Yet, half the Government Senators who voted for increased bail restrictions were sashaying in Tobago recently with UNC financier Ish Galbaransingh, who is wanted in the United States for allegedly defrauding taxpayers in his execution of a $1.6 billion Piarco airport expansion contract.
The $640 million cocaine smuggler better work harder if he ever wants Government Ministers to raise their glasses while he gives a speech at his son’s wedding.

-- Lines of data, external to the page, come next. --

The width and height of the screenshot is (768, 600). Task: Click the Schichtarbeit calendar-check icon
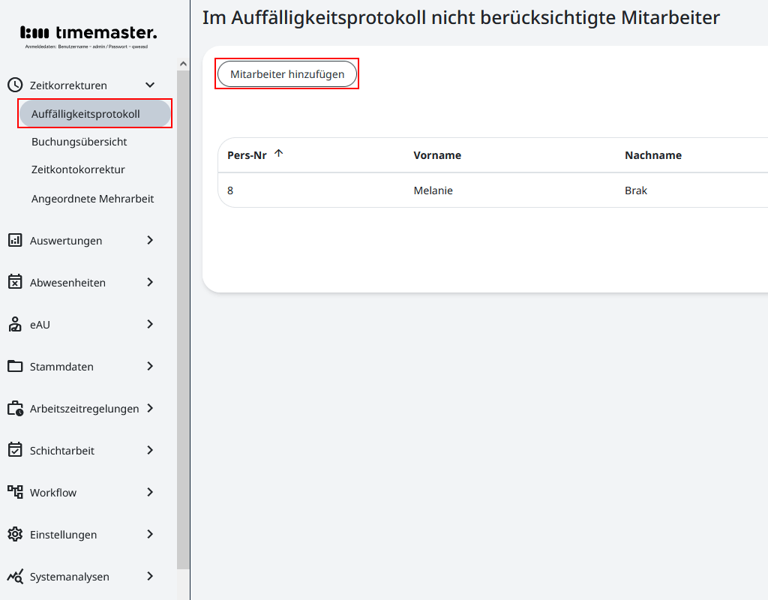pyautogui.click(x=14, y=450)
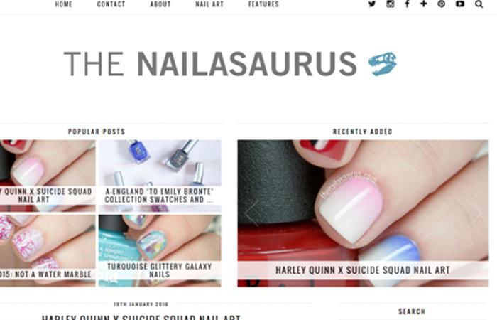Expand the Features menu
The height and width of the screenshot is (320, 497).
[263, 4]
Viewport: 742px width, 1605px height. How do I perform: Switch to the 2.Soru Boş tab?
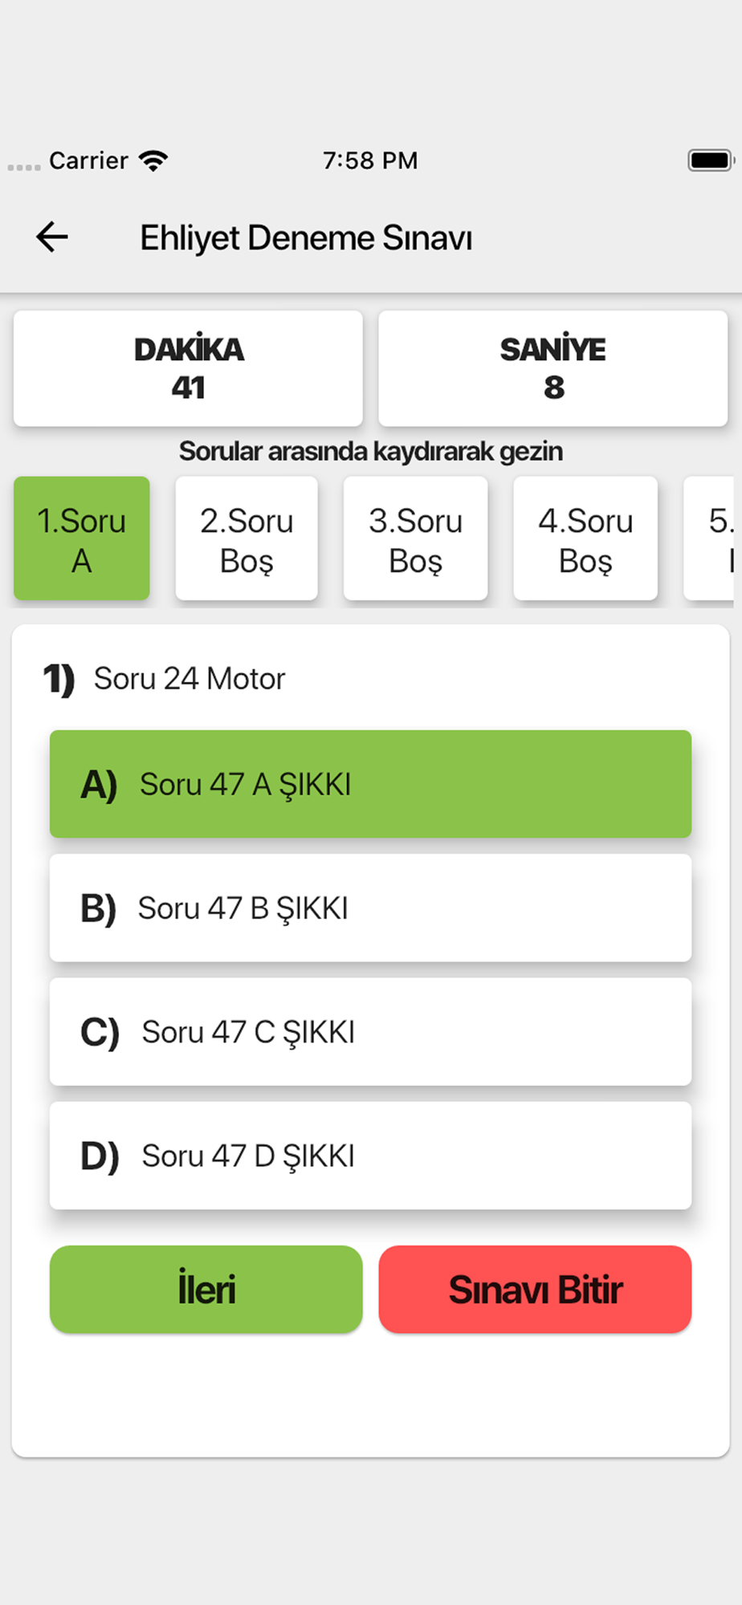(247, 538)

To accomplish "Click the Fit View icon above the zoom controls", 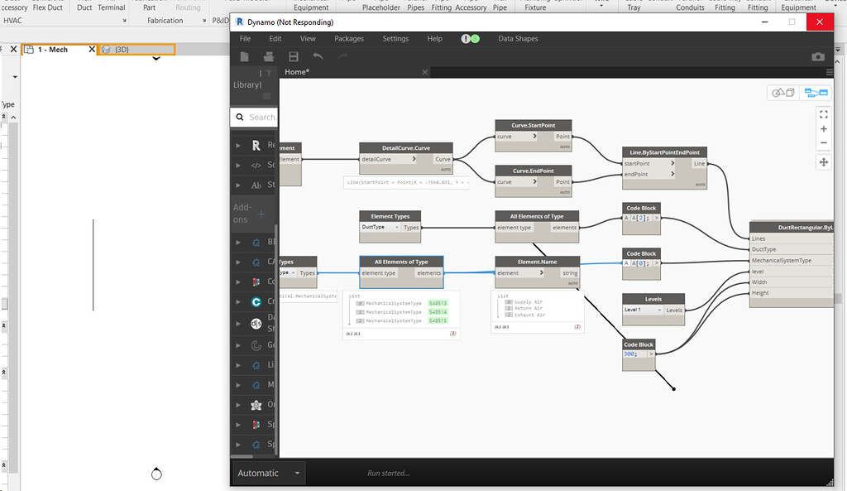I will (824, 113).
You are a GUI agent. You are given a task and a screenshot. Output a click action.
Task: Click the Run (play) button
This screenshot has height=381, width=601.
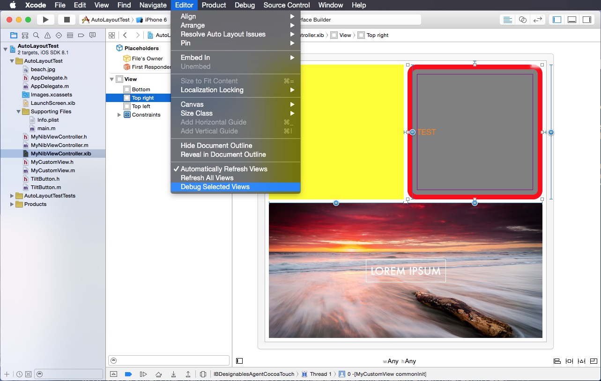(45, 20)
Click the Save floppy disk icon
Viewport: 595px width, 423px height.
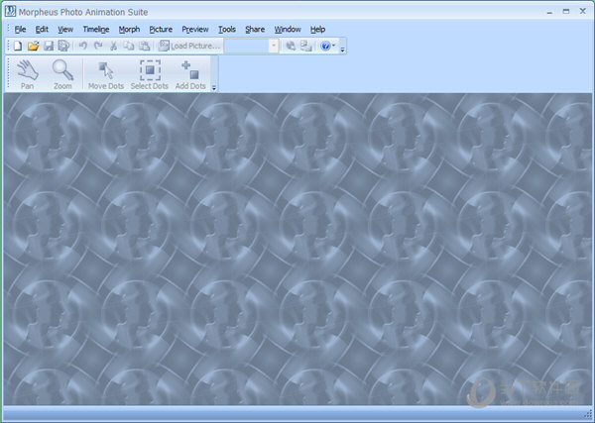click(48, 46)
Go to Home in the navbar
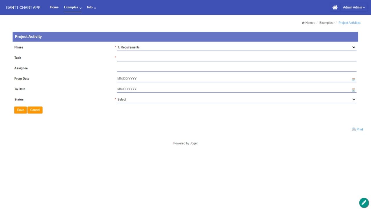The image size is (371, 209). coord(54,7)
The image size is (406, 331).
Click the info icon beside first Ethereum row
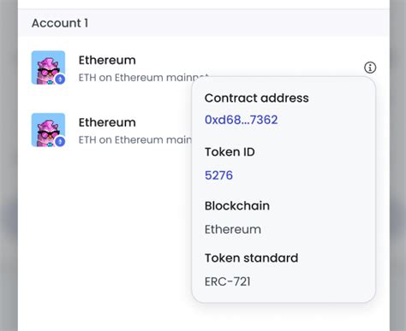(x=370, y=68)
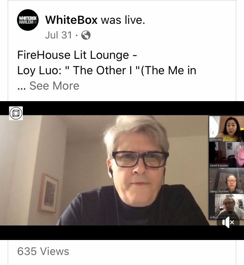Click the cube logo on the video
244x265 pixels.
click(16, 113)
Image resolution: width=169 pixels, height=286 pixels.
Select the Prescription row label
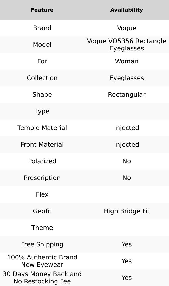pyautogui.click(x=42, y=178)
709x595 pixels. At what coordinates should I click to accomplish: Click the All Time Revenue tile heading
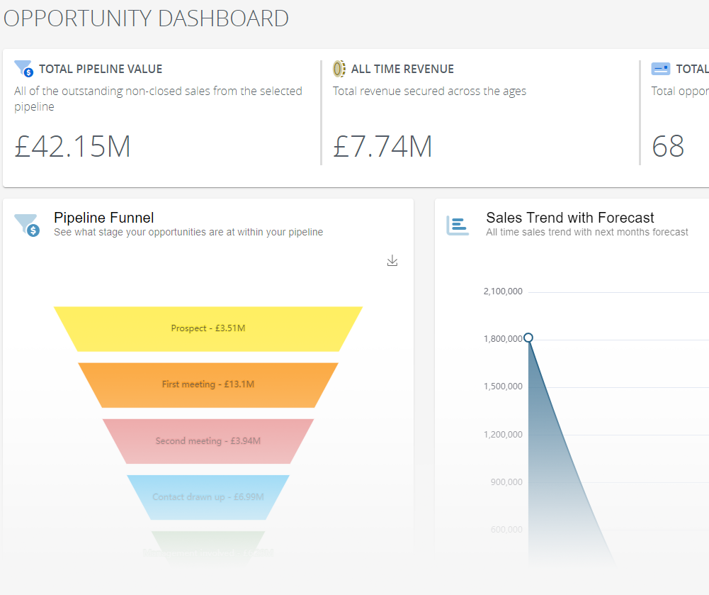coord(402,69)
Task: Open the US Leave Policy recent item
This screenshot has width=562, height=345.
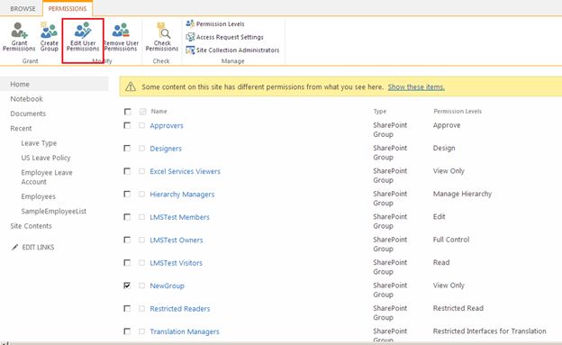Action: (x=46, y=158)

Bet he doesn’t smell lazy.
It was Ramlogan who signed the extradition order for Galbaransingh on the Saturday morning of a long weekend in the US—Monday was “Columbus Day”—which, according to a US Embassy source quoted in the Express, looked like “a calculated error” that indirectly saved Galbaransingh and Steve Ferguson from the foreign authorities.
If someone runs afoul of the Bail Amendment Bill, it will be the clout of his friends and not the heinousness nature of the alleged crime that will determine his freedom of movement. A poor bandit is known as a thief; a rich one is called a businessman and financier.
All the same, Mr Live Wire recommends that Ian Alleyne, convicted of a sexual offences charge, spares himself the hassle and avoids getting into further trouble on his late night Woodbrook adventures.
Mr. Live Wire is an avid news reader who translates media reports for persons who can handle the truth. And satire. Unlike Jack Nicholson, he rarely yells.
Steupssss, we not falling for that Mr. Attorney General.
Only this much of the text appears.